How can I implement an Access Control List in my Web MVC application?
First question
Please, could you explain me how simpliest ACL could be implemented in MVC.
Here is the first approach of using Acl in Controller...
<?php
class MyController extends Controller {
public function myMethod() {
//It is just abstract code
$acl = new Acl();
$acl->setController('MyController');
$acl->setMethod('myMethod');
$acl->getRole();
if (!$acl->allowed()) die("You're not allowed to do it!");
...
}
}
?>
It is very bad approach, and it's minus is that we have to add Acl piece of code into each controller's method, but we don't need any additional dependencies!
Next approach is to make all controller's methods private
and add ACL code into controller's __call
method.
<?php
class MyController extends Controller {
private function myMethod() {
...
}
public function __call($name, $params) {
//It is just abstract code
$acl = new Acl();
$acl->setController(__CLASS__);
$acl->setMethod($name);
$acl->getRole();
if (!$acl->allowed()) die("You're not allowed to do it!");
...
}
}
?>
It is better than previous code, but main minuses are...
- All controller's methods should be private
- We have to add ACL code into each controller's __call method.
The next approach is to put Acl code into parent Controller, but we still need to keep all child controller's methods private.
What is the solution? And what is the best practice? Where should I call Acl functions to decide allow or disallow method to be executed.
Second question
Second question is about getting role using Acl. Let's imagine that we have guests, users and user's friends. User have restricted access to viewing his profile that only friends can view it. All guests can't view this user's profile. So, here is the logic..
- we have to ensure that method being called is profile
- we have to detect owner of this profile
- we have to detect is viewer is owner of this profile or no
- we have to read restriction rules about this profile
- we have to decide execute or not execute profile method
The main question is about detecting owner of profile. We can detect who is owner of profile only executing model's method $model->getOwner(), but Acl do not have access to model. How can we implement this?

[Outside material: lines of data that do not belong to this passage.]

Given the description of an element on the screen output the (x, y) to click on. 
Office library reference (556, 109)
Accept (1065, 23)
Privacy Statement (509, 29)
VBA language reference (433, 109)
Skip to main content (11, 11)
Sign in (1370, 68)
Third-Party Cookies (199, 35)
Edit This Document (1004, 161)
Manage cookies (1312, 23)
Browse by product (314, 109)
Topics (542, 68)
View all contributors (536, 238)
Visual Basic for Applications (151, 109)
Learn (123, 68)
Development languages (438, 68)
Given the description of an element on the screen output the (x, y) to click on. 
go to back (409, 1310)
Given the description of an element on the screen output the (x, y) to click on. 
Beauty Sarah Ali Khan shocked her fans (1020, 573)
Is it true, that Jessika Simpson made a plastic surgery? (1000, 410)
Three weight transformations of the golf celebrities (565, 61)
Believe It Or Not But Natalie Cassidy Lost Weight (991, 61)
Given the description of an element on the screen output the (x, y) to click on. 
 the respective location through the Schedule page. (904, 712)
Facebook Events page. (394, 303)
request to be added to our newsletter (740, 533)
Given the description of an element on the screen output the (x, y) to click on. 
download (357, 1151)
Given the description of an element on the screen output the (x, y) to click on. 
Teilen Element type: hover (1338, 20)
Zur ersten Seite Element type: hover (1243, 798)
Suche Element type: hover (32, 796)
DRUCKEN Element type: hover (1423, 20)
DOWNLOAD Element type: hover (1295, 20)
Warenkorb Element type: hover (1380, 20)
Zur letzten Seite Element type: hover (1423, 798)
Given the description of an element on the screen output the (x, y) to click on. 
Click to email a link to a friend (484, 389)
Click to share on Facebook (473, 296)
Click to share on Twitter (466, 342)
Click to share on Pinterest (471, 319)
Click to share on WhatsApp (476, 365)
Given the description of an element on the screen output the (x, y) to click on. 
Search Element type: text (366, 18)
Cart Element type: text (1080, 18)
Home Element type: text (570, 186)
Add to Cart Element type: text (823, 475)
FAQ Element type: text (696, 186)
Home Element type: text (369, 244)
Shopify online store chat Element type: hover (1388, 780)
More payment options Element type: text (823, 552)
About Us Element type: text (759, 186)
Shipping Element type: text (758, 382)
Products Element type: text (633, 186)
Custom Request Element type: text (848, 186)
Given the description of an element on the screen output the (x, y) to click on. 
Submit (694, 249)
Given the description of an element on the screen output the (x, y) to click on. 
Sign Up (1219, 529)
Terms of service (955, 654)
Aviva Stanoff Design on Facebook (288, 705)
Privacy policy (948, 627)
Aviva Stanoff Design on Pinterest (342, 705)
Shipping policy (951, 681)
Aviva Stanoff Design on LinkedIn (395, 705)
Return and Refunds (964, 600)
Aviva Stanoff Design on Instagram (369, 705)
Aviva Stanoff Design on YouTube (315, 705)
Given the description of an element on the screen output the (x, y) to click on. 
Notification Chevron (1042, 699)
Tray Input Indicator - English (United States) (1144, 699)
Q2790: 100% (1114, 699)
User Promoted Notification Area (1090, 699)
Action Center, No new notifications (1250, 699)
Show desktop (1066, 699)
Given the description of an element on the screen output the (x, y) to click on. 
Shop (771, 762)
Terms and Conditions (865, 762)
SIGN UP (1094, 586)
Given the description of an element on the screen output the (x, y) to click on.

First part/answer (ACL implementation)
In my humble opinion, the best way to approach this would be to use decorator pattern, Basically, this means that you take your object, and place it inside another object, which will act like a protective shell. This would NOT require you to extend the original class. Here is an example:
class SecureContainer
{
protected $target = null;
protected $acl = null;
public function __construct( $target, $acl )
{
$this->target = $target;
$this->acl = $acl;
}
public function __call( $method, $arguments )
{
if (
method_exists( $this->target, $method )
&& $this->acl->isAllowed( get_class($this->target), $method )
){
return call_user_func_array(
array( $this->target, $method ),
$arguments
);
}
}
}
And this would be how you use this sort of structure:
// assuming that you have two objects already: $currentUser and $controller
$acl = new AccessControlList( $currentUser );
$controller = new SecureContainer( $controller, $acl );
// you can execute all the methods you had in previous controller
// only now they will be checked against ACL
$controller->actionIndex();
As you might notice, this solution has several advantages:
- containment can be used on any object, not just instances of
Controller
- check for authorization happens outside the target object, which means that:
- original object is not responsible for access control, adheres to SRP
- when you get "permission denied", you are not locked inside a controller, more options
- you can inject this secured instance in any other object, it will retain the protection
- wrap it & forget it .. you can pretend that it is the original object, it will react the same
But, there are one major issue with this method too - you cannot natively check if secured object implements and interface ( which also applies for looking up existing methods ) or is part of some inheritance chain.
Second part/answer (RBAC for objects)
In this case the main difference you should recognize is that you Domain Objects (in example: Profile
) itself contains details about owner. This means, that for you to check, if (and at which level) user has access to it, it will require you to change this line:
$this->acl->isAllowed( get_class($this->target), $method )
Essentially you have two options:
-
Provide the ACL with the object in question. But you have to be careful not to violate Law of Demeter:
$this->acl->isAllowed( get_class($this->target), $method )
-
Request all the relevant details and provide the ACL only with what it needs, which will also make it a bit more unit-testing friendly:
$command = array( get_class($this->target), $method ); /* -- snip -- */ $this->acl->isAllowed( $this->target->getPermissions(), $command )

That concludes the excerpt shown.